__BRANO DI LETTURA__.
____________

Pensiamo un attimo. Quando stiamo male, la malattia di solito ci toglie l’appetito. Quando poi cominciamo a venirne fuori, uno dei segnali della ripresa è il suo ritorno. Un bambino che non mangia ci preoccupa: non sta bene. E quando una persona seriamente malata riprende a mangiare, pensieri di speranza si affacciano nel nostro cuore. Appetito e salute sono compagni di strada.

Fame e appetito per noi, ricchi e benestanti, diventano sinonimi. Solo chi da mangiare non ce l’ha sa cos’è la fame. Non solo, sa anche che quando essa diventa cronica, tanta è l’assenza di energia vitale che non ce n’è più neppure per sentirla, la fame. E la cosa diventa molto seria: la vita se ne sta andando.

____________

__CONTENUTO DELL'ELENCO__.
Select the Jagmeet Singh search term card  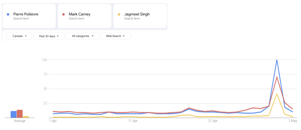coord(140,16)
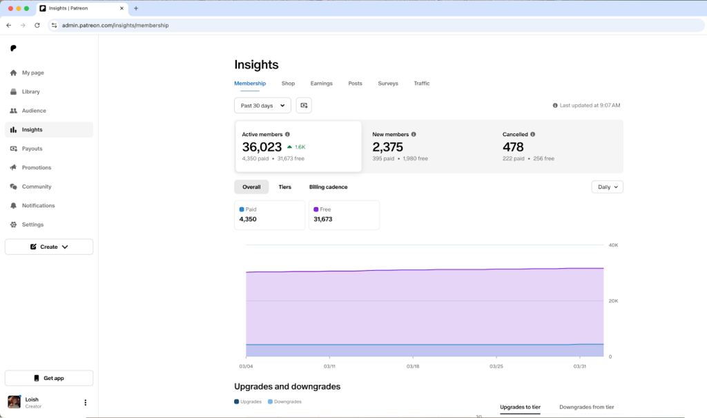Switch to the Earnings tab
The width and height of the screenshot is (707, 418).
click(321, 84)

____________

__ATTIVITÀ A__. Ricopia parola per parola la parte del brano su fame e appetito che si apre con le parole "Fame e appetito" e si chiude con "ne sta andando.".
__ATTIVITÀ B__. Riassumi il brano su fame e appetito in due frasi.
Per svolgere le attività l'elenco non serve.

__SOLUZIONE ESERCIZIO A__.
Fame e appetito per noi, ricchi e benestanti, diventano sinonimi. Solo chi da mangiare non ce l’ha sa cos’è la fame. Non solo, sa anche che quando essa diventa cronica, tanta è l’assenza di energia vitale che non ce n’è più neppure per sentirla, la fame. E la cosa diventa molto seria: la vita se ne sta andando.

__SOLUZIONE ESERCIZIO B__. La malattia di solito toglie l'appetito e il suo ritorno è un segnale di ripresa, perché appetito e salute sono compagni di strada. Per chi è ricco e benestante fame e appetito diventano sinonimi, ma solo chi non ha da mangiare sa cos'è la fame, che quando diventa cronica lascia così poca energia vitale da non poter più essere sentita, e allora la vita se ne sta andando.